Barnes and Noble Recalls 147,000 NOOK Tablet 7 Power Adapters Due To Shock Risk (betanews.com)
BrianFagioli quotes a report from BetaNews: Want to know something shocking? Like, literally shocking? Barnes and Noble is recalling 147,000 faulty NOOK Tablet 7 power adapters due to shock risk. In other words, owners of this tablet could face an electricity related injury when charging it. If you own this tablet, it is important that you stop using the charger immediately. While there is no guarantee that you will be injured, it is not worth the risk. Barnes and Noble will replace the power adapter at no charge. To make up for the inconvenience, the company will also give you a free gift. "Consumers should immediately stop using the recalled power adapters and register online for a free replacement adapter along with a Barnes and Noble $5 gift card. Once registered, consumers will be able to print a pre-paid UPS label to return the recalled adapters to Barnes and Noble. Consumers will receive replacement adapters in the mail. Until a replacement adapter is received, consumers are advised to charge their NOOK Tablet 7 through their computer using a USB cable," says Barnes and Noble. The book-seller also says, "This recall involves the black power adapter sold with the NOOK Tablet 7. The adapter bears markings: model number TPA-95A050100UU, manufacture date 201610. The NOOK Tablet 7 model number BNTV450 is located on the back of the NOOK. Barnes and Noble has received four reports of the power adapter breaking or pulling apart exposing the metal prongs. No injuries have been reported." If you are affected by this recall, you can visit this site and follow the instructions.

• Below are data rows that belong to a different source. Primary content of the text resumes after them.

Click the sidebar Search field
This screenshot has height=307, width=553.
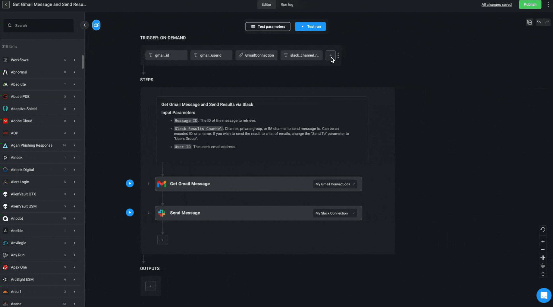coord(40,26)
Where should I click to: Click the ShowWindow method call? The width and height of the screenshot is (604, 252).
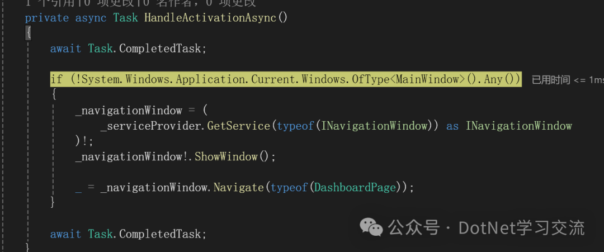pyautogui.click(x=226, y=157)
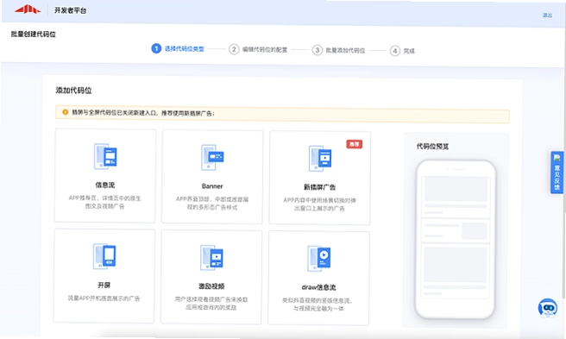Click the red 推荐 badge
The image size is (566, 339).
click(354, 144)
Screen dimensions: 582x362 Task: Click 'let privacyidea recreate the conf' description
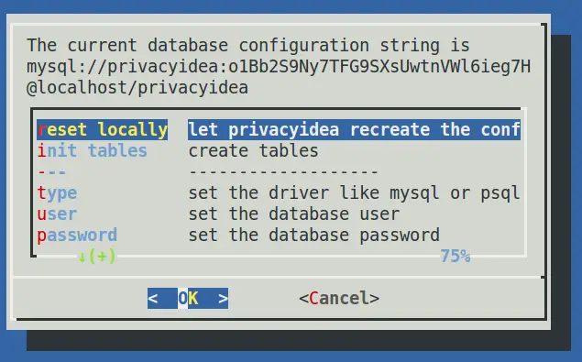point(354,129)
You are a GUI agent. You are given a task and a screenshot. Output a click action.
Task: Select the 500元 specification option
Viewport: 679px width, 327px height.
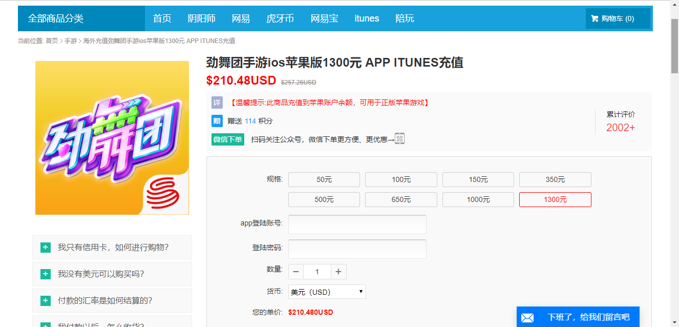[x=324, y=199]
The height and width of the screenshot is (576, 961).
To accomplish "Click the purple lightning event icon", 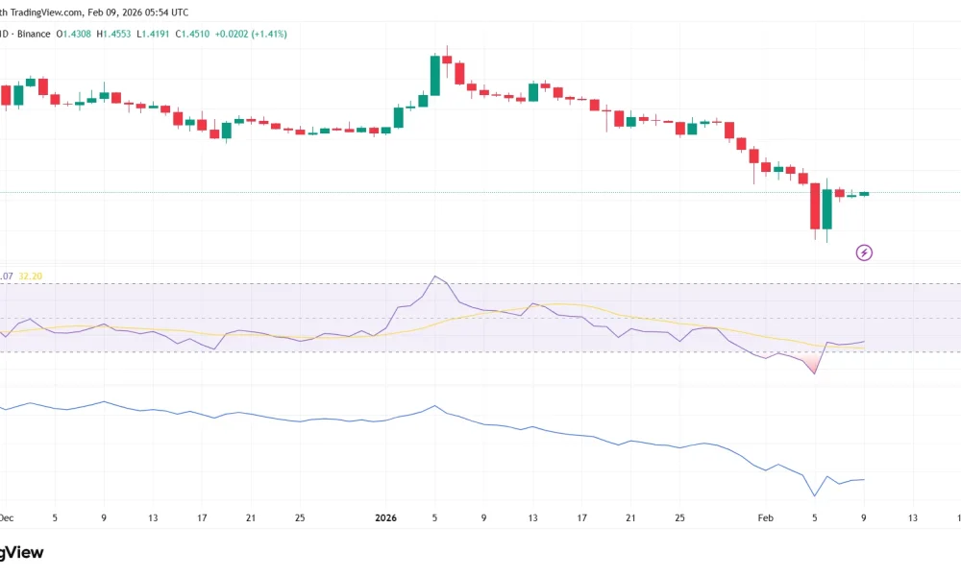I will (863, 252).
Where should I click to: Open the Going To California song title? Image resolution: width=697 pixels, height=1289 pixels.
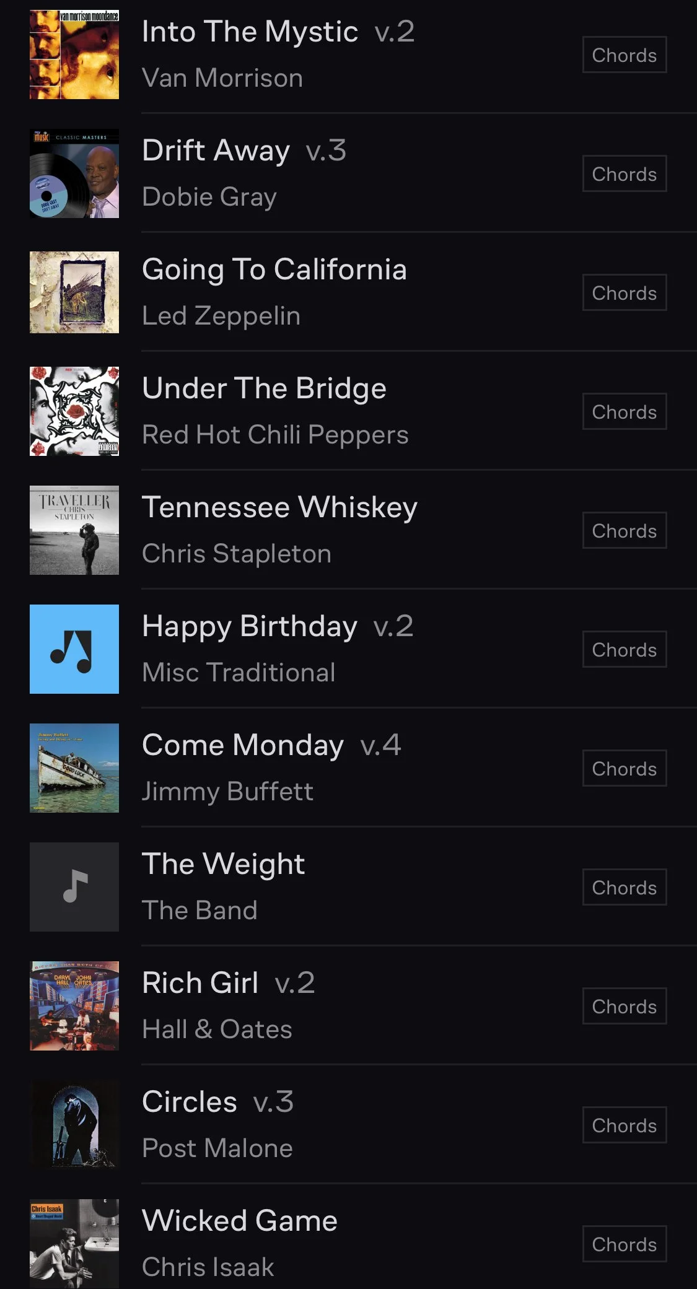coord(274,269)
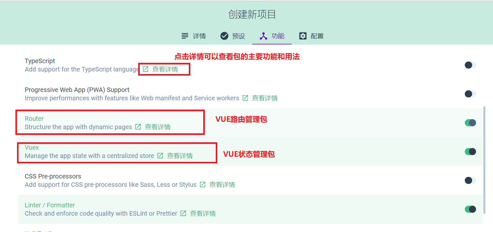Click the gear icon of the 配置 tab
Viewport: 493px width, 232px height.
[303, 36]
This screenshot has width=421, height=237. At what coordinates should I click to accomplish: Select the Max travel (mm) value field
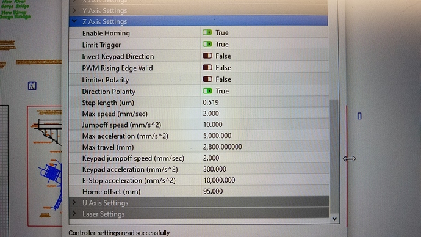[x=265, y=147]
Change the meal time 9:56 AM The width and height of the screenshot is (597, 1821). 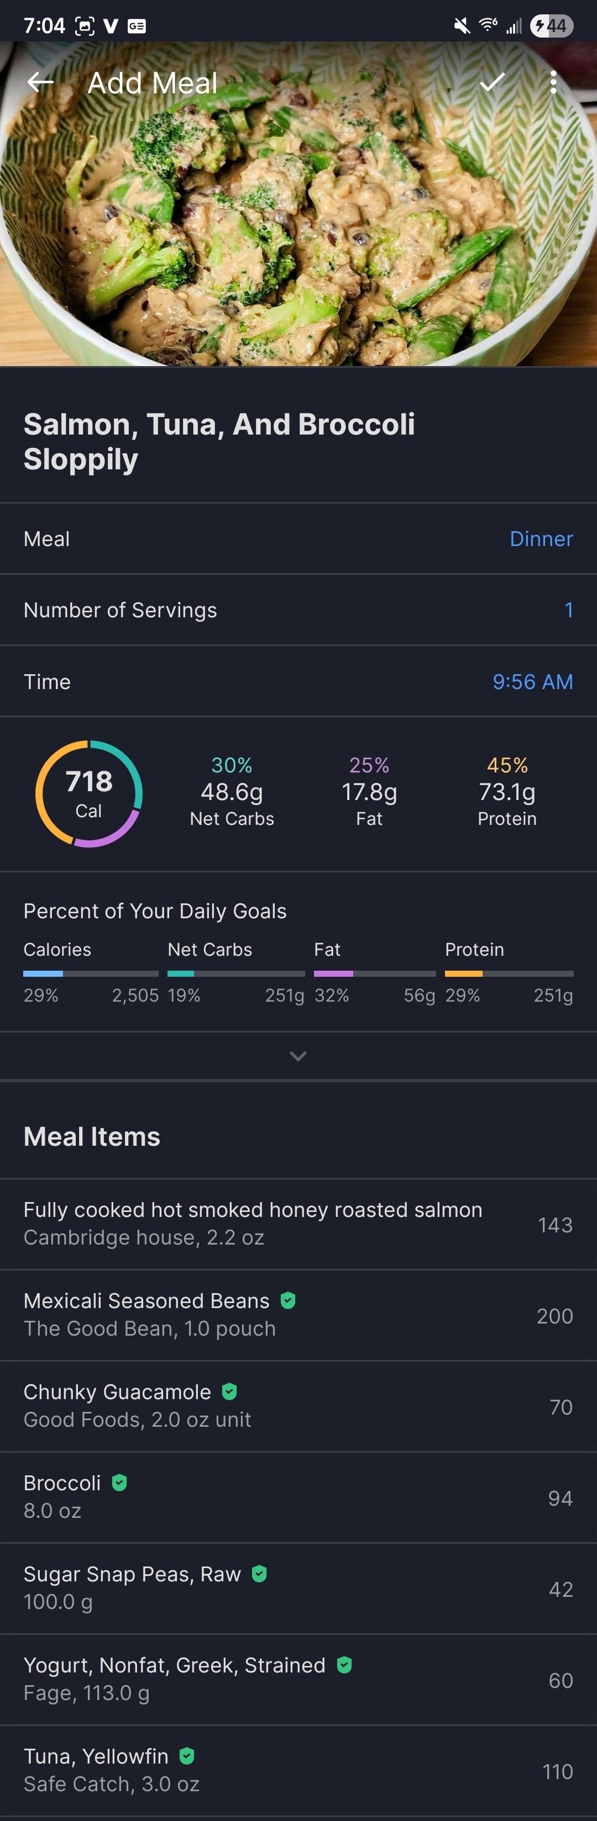(x=532, y=681)
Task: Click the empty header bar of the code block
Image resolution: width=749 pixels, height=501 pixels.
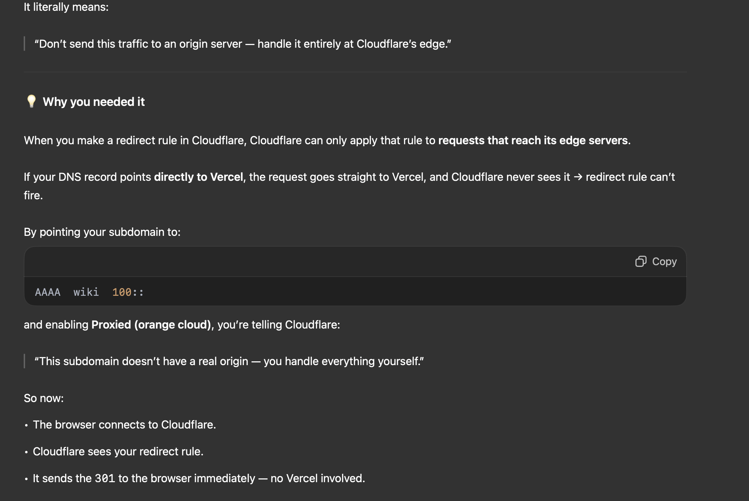Action: (x=314, y=262)
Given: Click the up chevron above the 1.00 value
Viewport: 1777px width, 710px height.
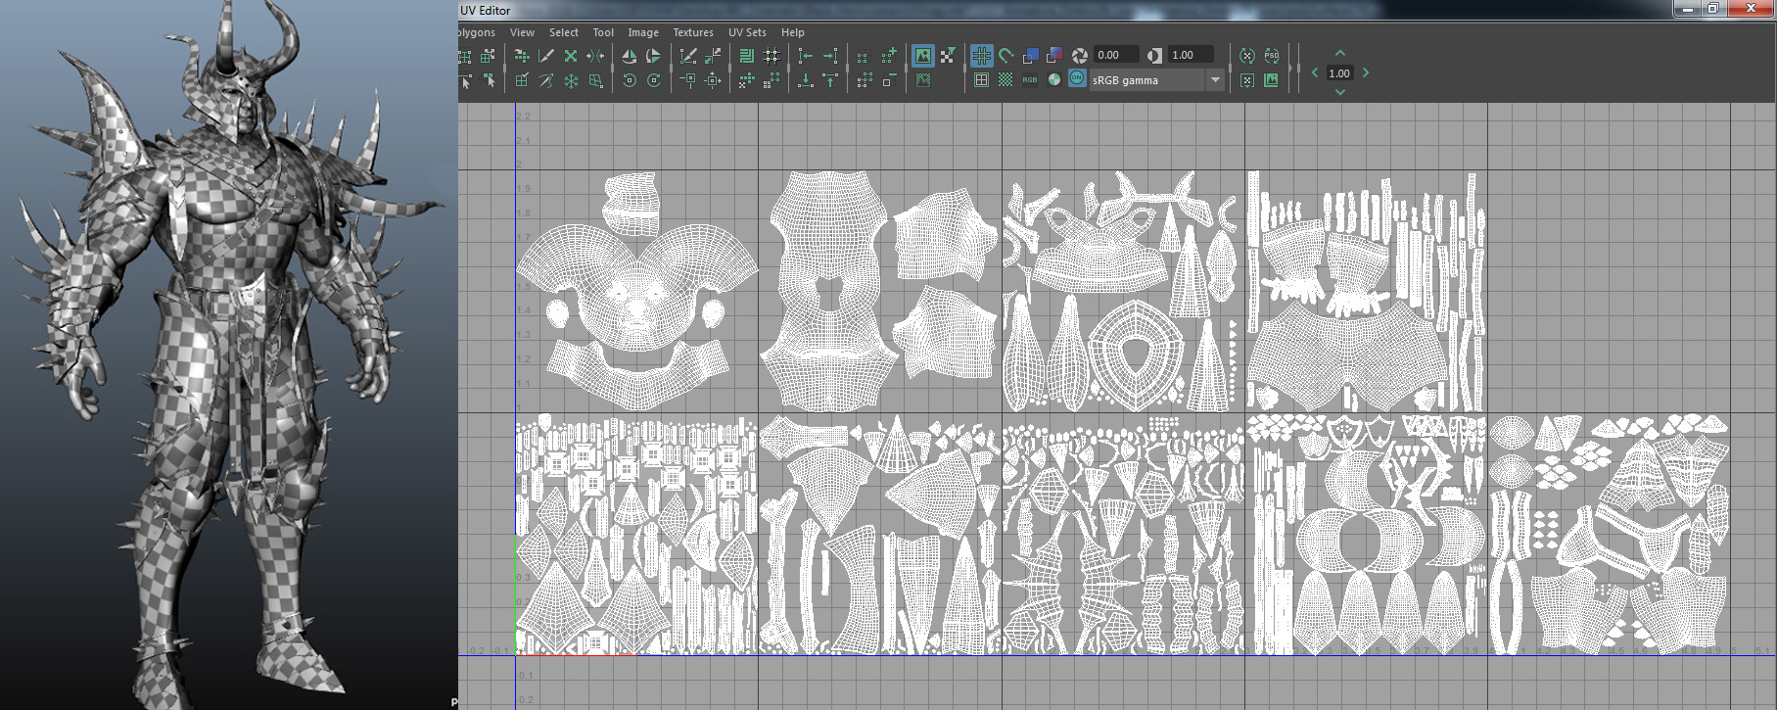Looking at the screenshot, I should coord(1339,54).
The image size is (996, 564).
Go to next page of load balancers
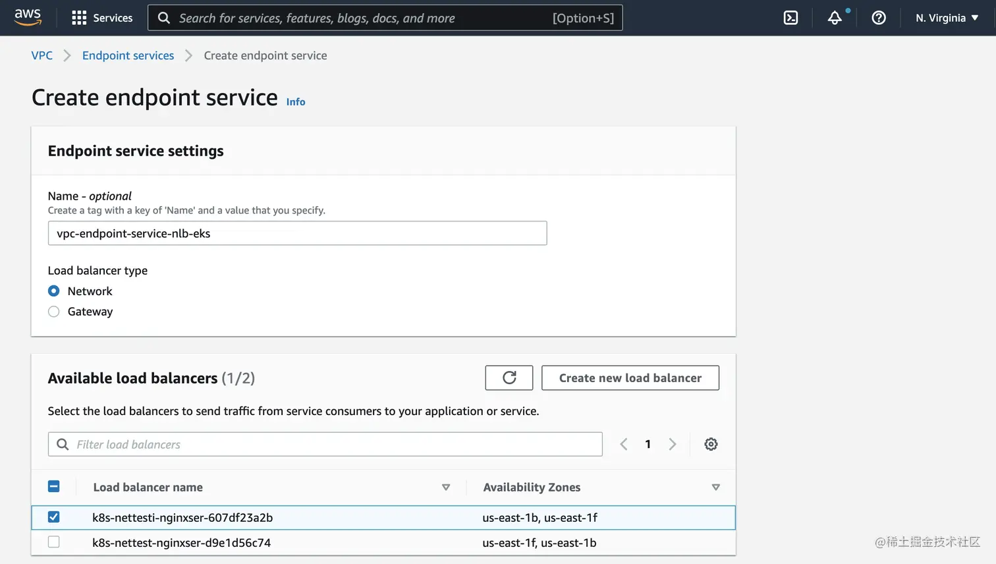tap(672, 444)
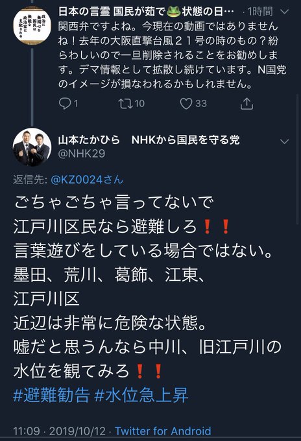The height and width of the screenshot is (441, 301).
Task: Click the scrollbar on the right edge
Action: pyautogui.click(x=297, y=159)
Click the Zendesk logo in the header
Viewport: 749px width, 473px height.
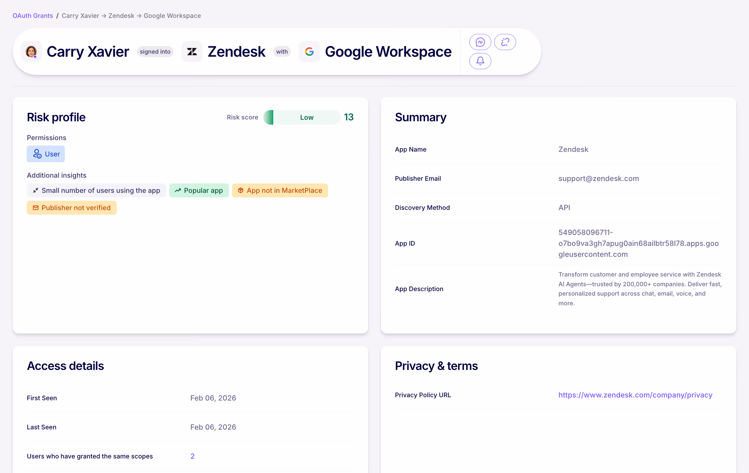[x=192, y=51]

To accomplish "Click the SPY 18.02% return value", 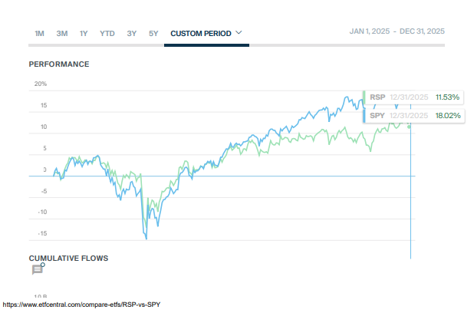I will (447, 116).
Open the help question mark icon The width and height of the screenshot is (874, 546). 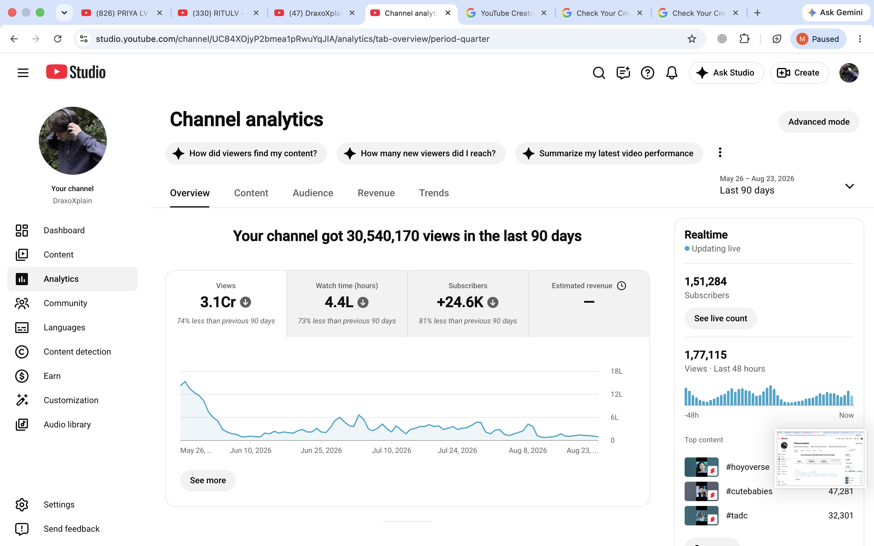[x=647, y=73]
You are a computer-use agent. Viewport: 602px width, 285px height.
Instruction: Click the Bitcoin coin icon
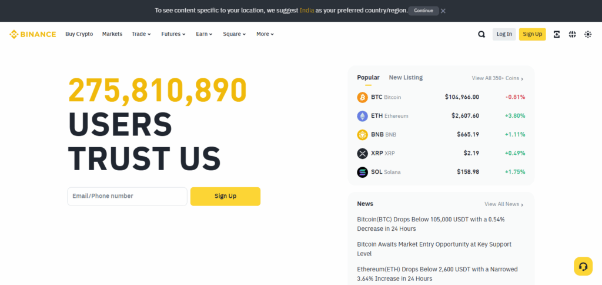362,97
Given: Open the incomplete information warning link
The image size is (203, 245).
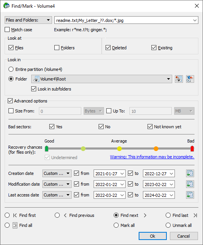Looking at the screenshot, I should (152, 157).
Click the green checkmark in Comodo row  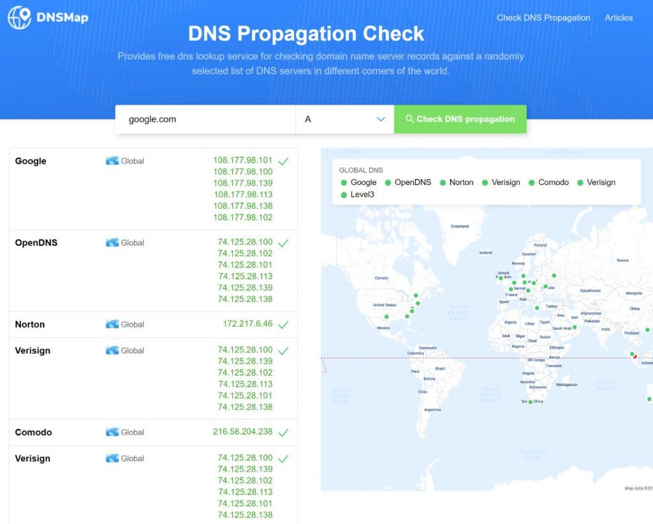[x=283, y=432]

I'd be curious to know if it was a design flaw; or somebody pinching pennies hard enough that no QA was done and the workers were being pushed fast enough that some units didn't receive all the assembly steps they were supposed to. 4 reports out of 147,000 seems a little low for some fundamental design issue; but wholly plausible if the correctly assembled ones are just durable enough, and the line is moving fast enough that the ones that pass while the glue is being refilled just don't get glued(or any number of similar mishaps).
Well-built AC adapters tend to be a huge pain in the ass to open, even if you are quite deliberately attempting to do so(especially the ones high-wattage enough that the whole assembly is potted, the least exciting reward for fighting your way through glued and/or ultrasonic welded plastic); so ones that you can open by accident have definitely been cut to the bone; but as an absolute failure rate those numbers aren't terribly high.
More generally: Is it time for vendors of cheapo USB powered/charged devices to just stop pretending to care by including an 'eh, probably won't catch fire' quality adapter in every box; and leave that job either to computers or to separately purchased adapters? On the one hand, I'm not entirely sure that the savings would be passed on to the customer; but on the other, I know that I have rather more USB chargers than I have devices that need them(through a mixture of device attrition and things I only charge from computers or hubs); and that the really cheap AC adapters must cost a nonzero amount of money to include; but are sufficiently untrustworthy that they are of negligible value to me, which seems like a lose/lose situation.
Am I just a nerd with an atypically well stocked junk drawer, or are others glutted with dubiously trustworthy pack-in adapters as well?
When I was working in an electronics OEM, I witnessed such tendency: the bigger and more reputable the buyer brand is, the more hellbent they are on the most ridiculous cost saving measures.
Conversations like one below was happening pretty much with all an every American buyer
"-how thin can you make the plastic on this part?
- 0.8mm but I would really would not recommend that...
- guy interrupts, "can you make it thinner than 0.8?"
- yes, but...
- Amazon idiot interrupts again, "how much will it save us per piece?"
That was a sourcing project for the first Amazon ebook reader wallwart. We also did the cover and sleeve cases for them.
We did things that were to bigger extent more stupid than bad on extent of material scale: putting diodes in parallel, doing wire fuses, using leds in a diode role, making cases out of PLA or even crappier plastics, intentionally using recycled li-ion cells, aluminium wiring and stuff like that... All on explicit demand of a customer.
The biggest ever saving any client had through any of those measures was 6.36 US cents per piece.